## What the exercise asks
Every single entry must be reproduced precisely.

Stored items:
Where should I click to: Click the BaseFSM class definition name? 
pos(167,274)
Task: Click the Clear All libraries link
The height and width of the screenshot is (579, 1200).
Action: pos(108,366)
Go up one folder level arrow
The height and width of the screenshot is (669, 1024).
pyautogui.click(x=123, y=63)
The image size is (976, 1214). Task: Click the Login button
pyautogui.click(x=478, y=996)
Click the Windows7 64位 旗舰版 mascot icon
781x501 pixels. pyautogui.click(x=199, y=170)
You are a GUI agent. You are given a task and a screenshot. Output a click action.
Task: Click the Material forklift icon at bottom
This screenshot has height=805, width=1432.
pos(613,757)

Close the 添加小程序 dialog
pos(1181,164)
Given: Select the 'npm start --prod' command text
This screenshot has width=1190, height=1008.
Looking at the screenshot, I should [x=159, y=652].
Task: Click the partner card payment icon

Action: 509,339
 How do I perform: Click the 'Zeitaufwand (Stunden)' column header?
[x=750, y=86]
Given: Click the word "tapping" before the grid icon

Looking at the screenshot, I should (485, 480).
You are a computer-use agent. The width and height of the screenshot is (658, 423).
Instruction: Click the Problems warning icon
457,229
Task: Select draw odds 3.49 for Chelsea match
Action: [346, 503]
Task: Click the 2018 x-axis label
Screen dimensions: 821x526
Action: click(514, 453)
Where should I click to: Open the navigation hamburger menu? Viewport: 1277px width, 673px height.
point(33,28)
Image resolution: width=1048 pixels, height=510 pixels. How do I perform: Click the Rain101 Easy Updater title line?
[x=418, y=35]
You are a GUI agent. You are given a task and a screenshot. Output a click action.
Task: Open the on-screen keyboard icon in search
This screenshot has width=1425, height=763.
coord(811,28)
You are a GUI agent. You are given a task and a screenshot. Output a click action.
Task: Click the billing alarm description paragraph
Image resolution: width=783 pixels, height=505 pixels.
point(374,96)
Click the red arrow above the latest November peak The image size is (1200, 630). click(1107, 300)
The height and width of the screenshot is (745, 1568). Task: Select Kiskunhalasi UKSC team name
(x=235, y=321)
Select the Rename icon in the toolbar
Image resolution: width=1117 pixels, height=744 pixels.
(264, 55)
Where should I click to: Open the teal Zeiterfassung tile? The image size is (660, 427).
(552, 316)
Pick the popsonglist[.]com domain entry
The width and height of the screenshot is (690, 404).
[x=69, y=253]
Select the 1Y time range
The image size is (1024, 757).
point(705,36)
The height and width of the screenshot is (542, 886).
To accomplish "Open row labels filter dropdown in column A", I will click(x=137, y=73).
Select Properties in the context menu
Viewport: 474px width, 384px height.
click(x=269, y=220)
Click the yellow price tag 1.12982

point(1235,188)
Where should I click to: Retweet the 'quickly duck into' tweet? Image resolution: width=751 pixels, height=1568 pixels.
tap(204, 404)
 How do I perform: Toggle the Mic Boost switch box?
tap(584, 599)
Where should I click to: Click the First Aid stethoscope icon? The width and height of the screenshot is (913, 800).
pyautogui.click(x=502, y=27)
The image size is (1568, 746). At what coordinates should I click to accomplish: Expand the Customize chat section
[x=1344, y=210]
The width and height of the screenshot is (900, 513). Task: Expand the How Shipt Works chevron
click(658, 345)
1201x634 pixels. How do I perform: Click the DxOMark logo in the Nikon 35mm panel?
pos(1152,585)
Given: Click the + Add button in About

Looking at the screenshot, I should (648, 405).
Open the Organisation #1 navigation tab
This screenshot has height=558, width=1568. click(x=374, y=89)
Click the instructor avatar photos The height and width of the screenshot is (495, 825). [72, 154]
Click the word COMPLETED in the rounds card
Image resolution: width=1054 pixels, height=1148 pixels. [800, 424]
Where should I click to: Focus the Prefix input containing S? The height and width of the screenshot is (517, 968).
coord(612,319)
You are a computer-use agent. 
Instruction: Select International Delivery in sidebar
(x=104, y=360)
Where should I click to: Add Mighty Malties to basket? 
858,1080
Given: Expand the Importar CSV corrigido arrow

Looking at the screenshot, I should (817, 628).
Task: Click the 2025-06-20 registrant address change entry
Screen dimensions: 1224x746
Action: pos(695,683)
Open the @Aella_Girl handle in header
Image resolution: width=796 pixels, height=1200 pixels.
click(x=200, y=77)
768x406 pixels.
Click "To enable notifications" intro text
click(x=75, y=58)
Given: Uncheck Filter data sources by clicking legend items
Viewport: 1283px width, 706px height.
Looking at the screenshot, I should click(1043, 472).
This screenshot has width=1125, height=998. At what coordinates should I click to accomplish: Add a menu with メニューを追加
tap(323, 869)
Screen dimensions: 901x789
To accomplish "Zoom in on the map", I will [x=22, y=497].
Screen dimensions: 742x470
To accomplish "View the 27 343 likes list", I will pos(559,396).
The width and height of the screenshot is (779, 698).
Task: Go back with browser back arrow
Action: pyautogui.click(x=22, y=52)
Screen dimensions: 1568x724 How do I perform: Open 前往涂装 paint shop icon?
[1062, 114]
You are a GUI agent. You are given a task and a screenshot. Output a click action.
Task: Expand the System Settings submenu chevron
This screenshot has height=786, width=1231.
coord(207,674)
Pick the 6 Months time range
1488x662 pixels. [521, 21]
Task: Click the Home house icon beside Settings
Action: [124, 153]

## Task output
Where should I click to: Click the BaseFSM class definition name? 
pos(167,274)
Task: Click the Clear All libraries link
The height and width of the screenshot is (579, 1200).
Action: pos(108,366)
Go up one folder level arrow
The height and width of the screenshot is (669, 1024).
pyautogui.click(x=123, y=63)
The image size is (976, 1214). Task: Click the Login button
pyautogui.click(x=478, y=996)
Click the Windows7 64位 旗舰版 mascot icon
781x501 pixels. pyautogui.click(x=199, y=170)
You are a GUI agent. You are given a task and a screenshot. Output a click action.
Task: Click the Material forklift icon at bottom
This screenshot has height=805, width=1432.
pos(613,757)

Close the 添加小程序 dialog
pos(1181,164)
Given: Select the 'npm start --prod' command text
This screenshot has width=1190, height=1008.
Looking at the screenshot, I should [x=159, y=652].
Task: Click the partner card payment icon

Action: 509,339
 How do I perform: Click the 'Zeitaufwand (Stunden)' column header?
[x=750, y=86]
Given: Click the word "tapping" before the grid icon

Looking at the screenshot, I should (485, 480).
You are a computer-use agent. The width and height of the screenshot is (658, 423).
Instruction: Click the Problems warning icon
457,229
Task: Select draw odds 3.49 for Chelsea match
Action: [346, 503]
Task: Click the 2018 x-axis label
Screen dimensions: 821x526
Action: click(514, 453)
Where should I click to: Open the navigation hamburger menu? Viewport: 1277px width, 673px height.
point(33,28)
Image resolution: width=1048 pixels, height=510 pixels. How do I perform: Click the Rain101 Easy Updater title line?
[x=418, y=35]
You are a GUI agent. You are given a task and a screenshot. Output a click action.
Task: Open the on-screen keyboard icon in search
This screenshot has width=1425, height=763.
coord(811,28)
You are a GUI agent. You are given a task and a screenshot. Output a click action.
Task: Click the billing alarm description paragraph
Image resolution: width=783 pixels, height=505 pixels.
point(374,96)
Click the red arrow above the latest November peak The image size is (1200, 630). click(1107, 300)
The height and width of the screenshot is (745, 1568). Task: Select Kiskunhalasi UKSC team name
(x=235, y=321)
Select the Rename icon in the toolbar
Image resolution: width=1117 pixels, height=744 pixels.
(264, 55)
Where should I click to: Open the teal Zeiterfassung tile? The image size is (660, 427).
(552, 316)
Pick the popsonglist[.]com domain entry
The width and height of the screenshot is (690, 404).
[x=69, y=253]
Select the 1Y time range
The image size is (1024, 757).
point(705,36)
The height and width of the screenshot is (542, 886).
To accomplish "Open row labels filter dropdown in column A", I will click(x=137, y=73).
Select Properties in the context menu
Viewport: 474px width, 384px height.
click(x=269, y=220)
Click the yellow price tag 1.12982

point(1235,188)
Where should I click to: Retweet the 'quickly duck into' tweet? Image resolution: width=751 pixels, height=1568 pixels.
tap(204, 404)
 How do I perform: Toggle the Mic Boost switch box?
tap(584, 599)
Where should I click to: Click the First Aid stethoscope icon? The width and height of the screenshot is (913, 800).
pyautogui.click(x=502, y=27)
The image size is (1568, 746). At what coordinates should I click to accomplish: Expand the Customize chat section
[x=1344, y=210]
The width and height of the screenshot is (900, 513). Task: Expand the How Shipt Works chevron
click(658, 345)
1201x634 pixels. How do I perform: Click the DxOMark logo in the Nikon 35mm panel?
pos(1152,585)
Given: Click the + Add button in About

Looking at the screenshot, I should (648, 405).
Open the Organisation #1 navigation tab
This screenshot has height=558, width=1568. click(x=374, y=89)
Click the instructor avatar photos The height and width of the screenshot is (495, 825). [72, 154]
Click the word COMPLETED in the rounds card
Image resolution: width=1054 pixels, height=1148 pixels. [800, 424]
Where should I click to: Focus the Prefix input containing S? The height and width of the screenshot is (517, 968).
coord(612,319)
You are a computer-use agent. 
Instruction: Select International Delivery in sidebar
(x=104, y=360)
Where should I click to: Add Mighty Malties to basket? 
858,1080
Given: Expand the Importar CSV corrigido arrow

Looking at the screenshot, I should (817, 628).
Task: Click the 2025-06-20 registrant address change entry
Screen dimensions: 1224x746
Action: pos(695,683)
Open the @Aella_Girl handle in header
Image resolution: width=796 pixels, height=1200 pixels.
click(x=200, y=77)
768x406 pixels.
Click "To enable notifications" intro text
click(x=75, y=58)
Given: Uncheck Filter data sources by clicking legend items
Viewport: 1283px width, 706px height.
Looking at the screenshot, I should click(1043, 472).
This screenshot has width=1125, height=998. At what coordinates should I click to accomplish: Add a menu with メニューを追加
tap(323, 869)
Screen dimensions: 901x789
To accomplish "Zoom in on the map", I will [x=22, y=497].
Screen dimensions: 742x470
To accomplish "View the 27 343 likes list", I will pos(559,396).
The width and height of the screenshot is (779, 698).
Task: Go back with browser back arrow
Action: pyautogui.click(x=22, y=52)
Screen dimensions: 1568x724 How do I perform: Open 前往涂装 paint shop icon?
[1062, 114]
You are a GUI agent. You are given a task and a screenshot. Output a click action.
Task: Expand the System Settings submenu chevron
This screenshot has height=786, width=1231.
coord(207,674)
Pick the 6 Months time range
1488x662 pixels. [521, 21]
Task: Click the Home house icon beside Settings
Action: [124, 153]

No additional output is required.